Pretty high chance these don't universally inspire. 


Photographs add emotional connection but certainly don't define you. The last thing we need is a coach's picture on their poster. 


Core offensive tactics? This puts players to sleep. 

How about edited pithy defensive core concepts (stolen from Kevin Eastman)?
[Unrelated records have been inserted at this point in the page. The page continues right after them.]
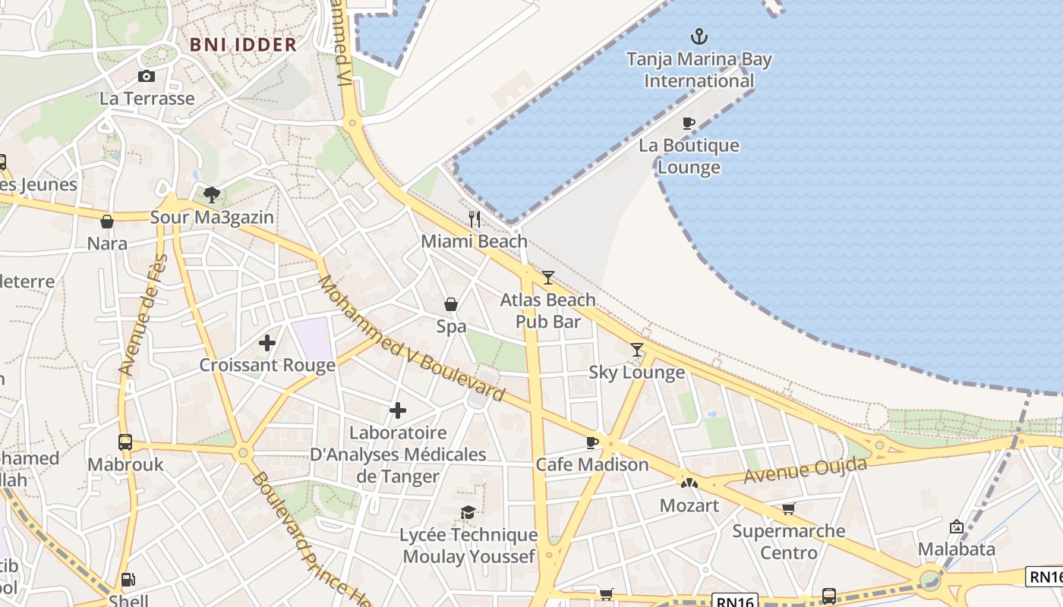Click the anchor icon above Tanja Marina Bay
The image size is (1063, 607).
point(699,36)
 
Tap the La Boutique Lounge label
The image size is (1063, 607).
point(689,156)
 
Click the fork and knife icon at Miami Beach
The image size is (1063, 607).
point(475,219)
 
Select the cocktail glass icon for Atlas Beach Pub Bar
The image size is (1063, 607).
point(548,278)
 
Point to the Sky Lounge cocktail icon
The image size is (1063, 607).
point(637,350)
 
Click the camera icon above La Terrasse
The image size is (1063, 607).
point(147,76)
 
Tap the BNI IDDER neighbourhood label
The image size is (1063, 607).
point(243,44)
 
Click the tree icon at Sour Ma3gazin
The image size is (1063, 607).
point(212,195)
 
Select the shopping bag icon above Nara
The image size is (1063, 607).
point(107,222)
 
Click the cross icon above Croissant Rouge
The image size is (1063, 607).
point(267,343)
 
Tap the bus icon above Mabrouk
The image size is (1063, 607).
point(125,442)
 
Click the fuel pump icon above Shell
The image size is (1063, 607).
point(128,580)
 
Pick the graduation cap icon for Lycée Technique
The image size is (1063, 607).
point(468,512)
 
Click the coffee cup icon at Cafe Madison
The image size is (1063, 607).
point(592,442)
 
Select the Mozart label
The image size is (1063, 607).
point(689,505)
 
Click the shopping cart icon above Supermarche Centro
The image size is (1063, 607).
point(789,508)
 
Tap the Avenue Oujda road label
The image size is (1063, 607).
point(805,470)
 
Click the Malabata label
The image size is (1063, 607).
point(956,549)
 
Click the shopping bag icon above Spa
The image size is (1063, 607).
point(451,304)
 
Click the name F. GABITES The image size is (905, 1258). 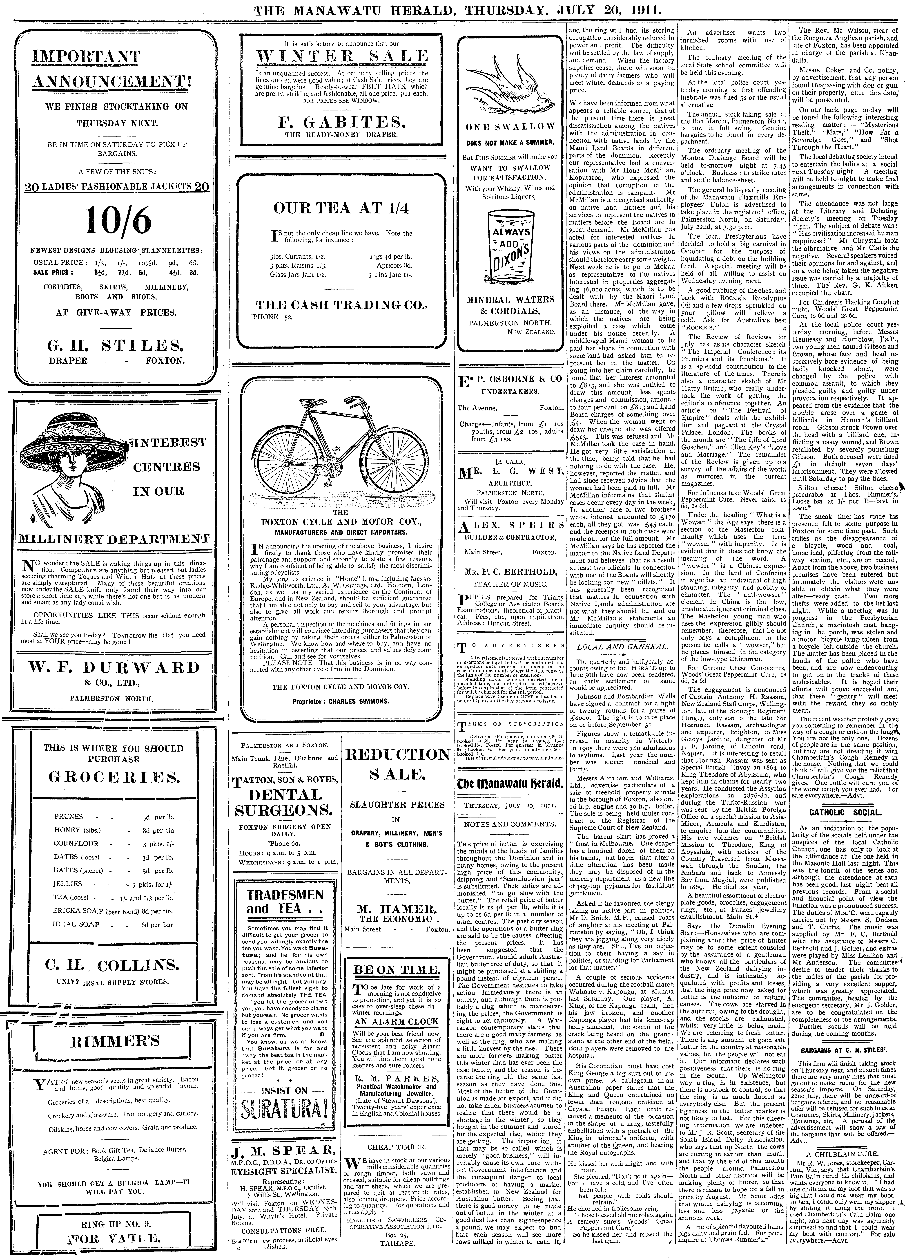pos(342,121)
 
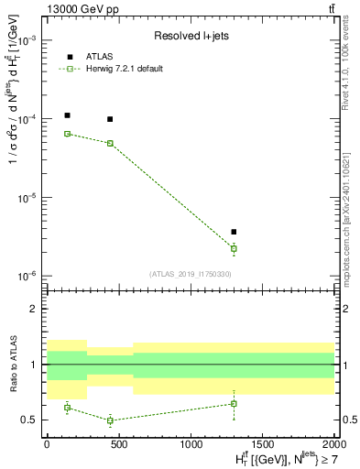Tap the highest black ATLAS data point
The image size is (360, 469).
(67, 115)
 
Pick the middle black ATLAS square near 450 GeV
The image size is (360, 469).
(110, 119)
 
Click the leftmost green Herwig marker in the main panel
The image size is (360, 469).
(67, 134)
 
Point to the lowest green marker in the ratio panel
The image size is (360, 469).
(110, 420)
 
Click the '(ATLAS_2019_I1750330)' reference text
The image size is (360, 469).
(189, 273)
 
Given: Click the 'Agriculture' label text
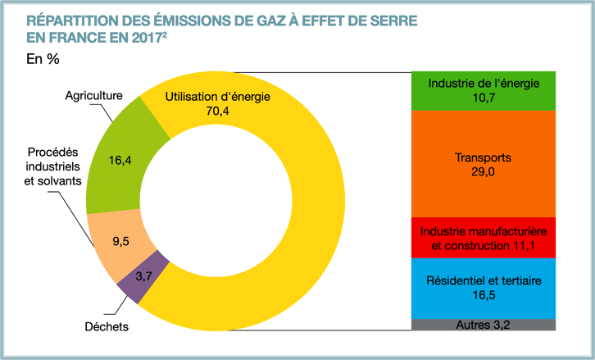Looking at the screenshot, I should [x=93, y=95].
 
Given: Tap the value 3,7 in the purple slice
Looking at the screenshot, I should [x=143, y=276].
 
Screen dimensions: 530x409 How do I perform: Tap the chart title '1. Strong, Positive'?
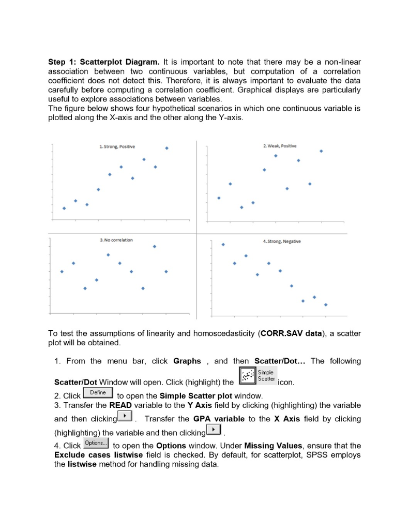pyautogui.click(x=117, y=147)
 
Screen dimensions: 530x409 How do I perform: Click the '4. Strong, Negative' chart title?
pyautogui.click(x=281, y=241)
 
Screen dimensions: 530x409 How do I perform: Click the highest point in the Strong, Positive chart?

Work at getting better at getting better.
“Know the game, see the game, feel the game."
Communicate (head start), wake up (engage all)
All in physically, mentally, VERBALLY
“No middle, no give” (know where you’re forcing)
Ball must constantly SEE the next defender (illusion of no lane/gap)
Shoulders game, ‘leverage game’
1) Get between man and basket, 2) Get shoulders lower
Ball side ‘D’ wins games, “Weak side” ‘D’ wins championships (urgency)
Paint consequences: charge, block, turnover, deflection, hard foul
Shot fake at both the beginning and END of PLAY gets you in FOUL issue
Don’t waste fouls (show your hands)
Transition defense is decision ‘smalls’ and EFFORT bigs
If great player has ball, get ANTENNAs up (HELP)
Know your NOs - no middle, no paint, no gives, no corner 3 (NBA), no offensive rebounds
Contest the first shot (FG %), no second shots
Losing teams are one action, one effort teams (winners are relentless)
Keep track of what errors happen to reduce future errors (e.g. bad D, TO’s)
Put a body on length
Defensive runs just as important as offensive runs 
Player-policed team (high levels)

Transition D 1) no pass ahead score, 2) no strong side score, 3) no shot attempts on first two passes (loads responsibility on transition guys running) 
PLAYOFF defense means NO PLAYS OFF

Problem? TMI (too much information for young players). 

At the end of the day, a poster won't define you. "Define yourself."

Lagniappe: If we intend to improve, we have to shoot better. Let's borrow the Maryland 180 shooting drill from Brenda Frese. 



Lagniappe 2: From Charles Ngo blog, A Lesson in Patience. Invest two minutes to read. 

Lagniappe 3: "Tell the story you want to tell."